Yesterday, I was listening to a marvelous discussion in Russian between Dmitriy Puchkov and Yegor Yakovlev titled “Hitler’s mistakes” – although it mostly consisted of the praise of Stalinist Russia’s culture and the noble Aryan nature of the early Bolsheviks. Then Yakovlev started reciting poems as is custom among Russians, and I went to DuckDuckGo to check out some poetry in Russian and in English (I have always considered Russian classics far more simplistic, yet far more rhythmic). I obey Sergey Brin, and am directed towards Poetry Foundation. Imagine my shock when I uncover… Let you guess: a) Negroes; b) whores; c) faggots. The answer is C, with a bit of A.

http://archive.vn/5V86U
https://en.wikipedia.org/wiki/Poetry_Foundation

“Dear Gaybashers” by Jill McDonough on the front page, and the President has been relieved of his post because of his being offensive (“racist” in modern American) to Negroes.

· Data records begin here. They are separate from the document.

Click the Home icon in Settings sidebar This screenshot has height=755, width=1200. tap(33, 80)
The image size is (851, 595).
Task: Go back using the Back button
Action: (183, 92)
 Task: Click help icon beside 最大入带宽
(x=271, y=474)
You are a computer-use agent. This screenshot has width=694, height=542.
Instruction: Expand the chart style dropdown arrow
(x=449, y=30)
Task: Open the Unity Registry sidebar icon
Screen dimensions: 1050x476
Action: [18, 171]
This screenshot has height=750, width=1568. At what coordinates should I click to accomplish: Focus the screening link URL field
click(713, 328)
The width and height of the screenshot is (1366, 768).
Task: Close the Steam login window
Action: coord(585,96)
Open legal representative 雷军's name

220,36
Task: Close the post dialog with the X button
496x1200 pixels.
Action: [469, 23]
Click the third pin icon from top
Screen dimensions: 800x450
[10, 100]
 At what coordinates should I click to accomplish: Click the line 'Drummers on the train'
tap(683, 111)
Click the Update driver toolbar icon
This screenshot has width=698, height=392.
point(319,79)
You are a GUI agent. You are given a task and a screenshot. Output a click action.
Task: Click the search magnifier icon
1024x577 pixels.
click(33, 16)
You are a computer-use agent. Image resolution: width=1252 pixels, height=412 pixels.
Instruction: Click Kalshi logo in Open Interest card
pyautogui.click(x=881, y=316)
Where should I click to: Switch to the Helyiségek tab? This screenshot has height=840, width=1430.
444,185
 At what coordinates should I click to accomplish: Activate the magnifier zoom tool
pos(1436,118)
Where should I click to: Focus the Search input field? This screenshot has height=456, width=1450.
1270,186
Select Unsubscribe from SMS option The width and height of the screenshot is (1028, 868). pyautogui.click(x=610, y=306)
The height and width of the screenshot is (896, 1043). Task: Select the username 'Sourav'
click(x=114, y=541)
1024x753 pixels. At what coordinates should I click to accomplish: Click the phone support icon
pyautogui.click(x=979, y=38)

To commemorate this, I would like to republish a beautiful poem about a vengeful revolution by Maxim Gorky. I wonder what he would have thought of a nuclear war…

The Song of the Stormy Petrel

Up above the sea’s grey flatland, wind is gathering the clouds. In between the sea and clouds proudly soaring the Petrel, reminiscent of black lightning.

Glancing a wave with his wingtip, like an arrow dashing cloudward, he cries out and the clouds hear his joy in the bird’s cry of courage.

In this cry — thirst for the tempest! Wrathful power, flame of passion, certainty of being victorious the clouds hear in that bird’s cry.

Seagulls groan before the tempest, – groan, and race above the sea, and on its bottom they are ready to hide their fear of the storm.

And the loons are also groaning, – they, the loons, they cannot access the delight of life in battle: the noise of the clashes scares them.

The dumb penguin shyly hiding his fat body in the crevice . . . It is only the proud Petrel who soars ever bold and freely over the sea grey with sea foam!

Ever darker, clouds descending ever lower over the sea, and the waves are singing, racing to the sky to meet the thunder.

Thunder sounds. In foamy anger the waves groan, with wind in conflict. Now the wind firmly embraces flocks of waves and sends them crashing on the cliffs in wild fury, smashing into dust and seaspray all these mountains of emerald.

And the Petrel soars with warcries, reminiscent of black lightning, like an arrow piercing the clouds, with his wing rips foam from the waves.

So he dashes, like a demon, – proud, black demon of the tempest, – and he’s laughing and he’s weeping . . . it is at the clouds he’s laughing, it is with his joy he’s weeping!

In the fury of the thunder, the wise demon hears its weakness, and he’s certain that the clouds will not hide the sun – won’t hide it!

The wind howls . . . the thunder rolls . . .

Like a blue flame, flocks of clouds blaze up above the sea’s abyss. The sea catches bolts of lightning drowning them beneath its waters. Just like serpents made of fire, they weave in the water, fading, the reflections of this lightning.v

-Tempest! Soon will strike the tempest!

That is the courageous Petrel proudly soaring in the lightning over the sea’s roar of fury; cries of victory the prophet:

-Let the tempest come strike harder!

P.S.

Yesterday, I was trying to throw away a tiny black spider from my room – but it died anyway, probably from a heart attack. Is this familiar to Jains?

Yesterday, I had a scary dream about talking about a nuclear war (and another one about not being heard – that is understandable); and I never have scary dreams. Is this what humans have to deal with with their psyche? I’m sure, I have no unanswered questions, and yet it happened to me. (I did have a phobia about nukes when I was 8 in Crimea, but now, I have a sense of geography so great that my desire for nuclear war is natural, and is not some Freudian valve of my hatred or anything.) It probably has something to do with the terrible heat.

Yesterday, I was trying to continue writing on the Unz Review, but I appear to be limited in my ability to post comments.

Yesterday, I listened to Roosevelt’s “The Day of Infamy” speech. A better orator than Hitler, I’m sure, Tolkien took him as a prototype for Curumo. Hitler spoke like Théoden, like a crow.

Harsh as an old raven’s their master’s voice sounded in their ears after the music of Saruman.